+++ PROVIDED RECORDS +++

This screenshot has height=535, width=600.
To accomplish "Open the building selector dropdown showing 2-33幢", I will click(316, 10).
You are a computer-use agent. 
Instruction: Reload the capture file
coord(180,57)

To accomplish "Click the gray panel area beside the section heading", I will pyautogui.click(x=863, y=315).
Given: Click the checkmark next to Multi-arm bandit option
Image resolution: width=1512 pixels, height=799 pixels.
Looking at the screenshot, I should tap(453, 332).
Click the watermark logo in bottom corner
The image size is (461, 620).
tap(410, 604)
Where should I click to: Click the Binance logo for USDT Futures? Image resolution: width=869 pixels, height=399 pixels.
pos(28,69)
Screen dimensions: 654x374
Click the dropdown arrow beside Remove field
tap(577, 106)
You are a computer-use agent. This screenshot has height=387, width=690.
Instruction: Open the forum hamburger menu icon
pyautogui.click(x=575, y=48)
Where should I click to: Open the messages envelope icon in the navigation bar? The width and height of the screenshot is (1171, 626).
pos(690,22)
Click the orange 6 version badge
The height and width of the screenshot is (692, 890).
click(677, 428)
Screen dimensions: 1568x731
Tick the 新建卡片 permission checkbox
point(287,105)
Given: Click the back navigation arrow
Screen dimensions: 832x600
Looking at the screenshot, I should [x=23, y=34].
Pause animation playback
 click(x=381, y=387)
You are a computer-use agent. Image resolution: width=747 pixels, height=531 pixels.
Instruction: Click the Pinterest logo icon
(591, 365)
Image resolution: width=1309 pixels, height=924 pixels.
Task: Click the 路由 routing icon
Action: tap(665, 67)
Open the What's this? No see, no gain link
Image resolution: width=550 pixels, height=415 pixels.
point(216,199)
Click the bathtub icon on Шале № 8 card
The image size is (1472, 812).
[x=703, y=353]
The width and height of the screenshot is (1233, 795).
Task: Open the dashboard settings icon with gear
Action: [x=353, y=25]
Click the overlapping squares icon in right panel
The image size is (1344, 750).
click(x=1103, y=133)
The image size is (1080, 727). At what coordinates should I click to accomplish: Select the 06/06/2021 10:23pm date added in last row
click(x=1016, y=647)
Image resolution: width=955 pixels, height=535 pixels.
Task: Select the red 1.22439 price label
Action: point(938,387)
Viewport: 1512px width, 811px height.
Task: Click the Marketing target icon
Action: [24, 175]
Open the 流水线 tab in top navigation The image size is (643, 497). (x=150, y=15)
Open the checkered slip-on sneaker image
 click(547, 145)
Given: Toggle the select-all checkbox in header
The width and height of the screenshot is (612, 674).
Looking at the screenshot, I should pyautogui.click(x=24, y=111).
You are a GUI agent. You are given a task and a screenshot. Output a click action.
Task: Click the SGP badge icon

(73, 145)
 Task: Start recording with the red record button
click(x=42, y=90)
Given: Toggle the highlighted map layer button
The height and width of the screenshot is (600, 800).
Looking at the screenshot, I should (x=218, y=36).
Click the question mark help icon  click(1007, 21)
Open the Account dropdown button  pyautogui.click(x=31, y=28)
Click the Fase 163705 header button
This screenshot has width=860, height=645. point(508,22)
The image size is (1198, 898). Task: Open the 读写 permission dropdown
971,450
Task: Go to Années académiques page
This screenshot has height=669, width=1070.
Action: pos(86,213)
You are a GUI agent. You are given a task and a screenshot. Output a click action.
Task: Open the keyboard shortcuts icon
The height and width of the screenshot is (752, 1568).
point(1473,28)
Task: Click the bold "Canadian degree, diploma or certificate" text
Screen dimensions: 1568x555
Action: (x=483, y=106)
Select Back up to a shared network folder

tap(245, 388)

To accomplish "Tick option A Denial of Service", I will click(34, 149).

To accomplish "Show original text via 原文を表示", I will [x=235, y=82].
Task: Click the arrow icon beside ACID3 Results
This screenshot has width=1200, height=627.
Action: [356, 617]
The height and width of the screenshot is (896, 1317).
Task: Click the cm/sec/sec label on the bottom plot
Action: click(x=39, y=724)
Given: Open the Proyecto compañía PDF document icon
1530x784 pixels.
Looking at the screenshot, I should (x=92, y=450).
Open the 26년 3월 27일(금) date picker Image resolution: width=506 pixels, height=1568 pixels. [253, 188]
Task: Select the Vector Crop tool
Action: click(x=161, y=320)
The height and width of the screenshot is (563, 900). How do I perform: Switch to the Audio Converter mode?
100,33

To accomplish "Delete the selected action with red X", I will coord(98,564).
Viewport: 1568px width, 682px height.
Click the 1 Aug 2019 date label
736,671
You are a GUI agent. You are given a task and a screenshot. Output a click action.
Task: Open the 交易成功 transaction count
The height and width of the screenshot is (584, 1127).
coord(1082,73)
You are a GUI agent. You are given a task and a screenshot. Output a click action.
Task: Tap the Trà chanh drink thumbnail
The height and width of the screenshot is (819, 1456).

+++

▸ **TASK INSTRUCTIONS**: Both end lines included, restate word for word the lines above from the line with "Instruction: Click the Pinterest logo icon" to the line with "Open the What's this? No see, no gain link", and nothing else.

▸ **WRITTEN SOLUTION**:
Instruction: Click the Pinterest logo icon
(591, 365)
Image resolution: width=1309 pixels, height=924 pixels.
Task: Click the 路由 routing icon
Action: tap(665, 67)
Open the What's this? No see, no gain link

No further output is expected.